Venezuela es una dictadura sui generis en varios aspectos. Casi todas las dictaduras que he conocido, sean de izquierda o de derecha, fascistas o comunistas o cercanas a esas ideologías, independientemente de los problemas que predominen en sus sociedades, suelen tener un denominador común: la seguridad en sus calles. En la España de Franco o en Chile de Pinochet era excepcional el atraco callejero. Y en la Cuba de los Castro ni para qué les cuento. Y en la China del señor Xi Jinping un atraco con resultado de víctima mortal puede terminar con un tiro en la nuca para el infractor.

En Venezuela no. Un país que ha hecho todos los méritos para ser considerado una tiranía es uno de los más inseguros del mundo, como todos sabemos ya hace tiempo. Dejo las razones de este fenómeno para los sociólogos y estudiosos, pero me temo que entre las muchas explicaciones que se podrán encontrar a esta rareza, está el reparto indiscriminado y generoso de armas que el chavismo hizo entre las clases populares para “defender la revolución”.

Reto a quien quiera apostarse conmigo un corrientazo a que me muestre un venezolano mayor de 30 años que haya cometido un delito en Colombia. Dicho de otra forma, los vecinos que delinquen entre nosotros son, en su gran mayoría, hijos del chavismo. Muchachitos a quienes pusieron una boina roja y salieron a agitar la bandera tricolor, a dar vivas a Chávez y a esperar a cambio un mercado gratuito a la puerta de sus casas.
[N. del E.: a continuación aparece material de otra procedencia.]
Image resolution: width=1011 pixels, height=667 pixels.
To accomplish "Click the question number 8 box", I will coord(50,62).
Y cuando se acabó la fiesta, pensaron que tenían derecho a reclamar “lo suyo” a la brava.

Estoy convencido de que la mayoría de los venezolanos que han huido a Colombia es gente trabajadora, honesta y con una historia de penuria y amargura digna de toda solidaridad. Y que no todos los jóvenes venezolanos que han llegado aquí corresponden al patrón descrito arriba. Pero que el caldo de cultivo de delincuencia del país vecino era un fenómeno que previsiblemente se desbordaría de este lado de la frontera, era algo evidente. No se supo o no se quiso ver, y hoy pagamos las consecuencias. 

No es que yo crea que el delincuente colombiano sea más elegante y distinguido. Ni más piadoso tampoco; pero estamos viendo en las calles colombianas un tipo de delito diferente, con una violencia gratuita desconocida o poco frecuente hasta ahora.
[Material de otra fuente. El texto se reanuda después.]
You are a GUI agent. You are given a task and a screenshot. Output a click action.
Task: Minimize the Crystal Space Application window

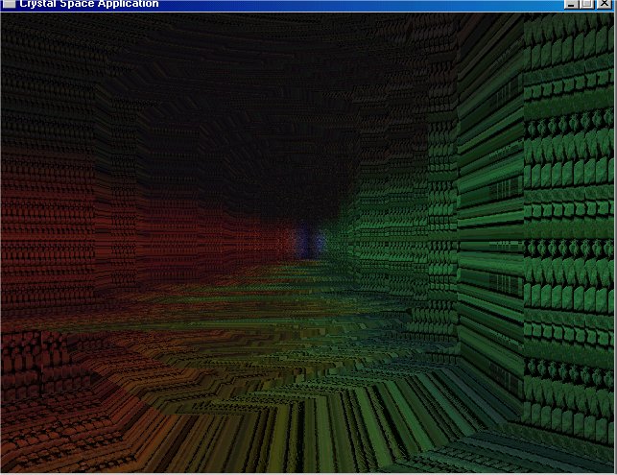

El caso de Gustavo Vervel, periodista de RCN apuñalado esta semana para robarle una bicicleta en Bogotá, presumiblemente por una pareja de jóvenes venezolanos, es el mismo de víctimas anónimas que han sufrido últimamente una experiencia similar; y desconocemos precisamente por eso, por ser anónimos. Y esto ante la impotencia de unas autoridades que se ven desbordadas por el fenómeno.

Soy muy pesimista frente a esta realidad. Colombia es un país de tragedias anunciadas y creo que nos encontramos ante un hecho incontenible, que se veía venir y no se atajó a tiempo. Un desastre más en el cúmulo de inseguridad, abandono e incuria estatal que vive el ciudadano de a pie en este país. Como dicen en España, éramos pocos y parió la abuela.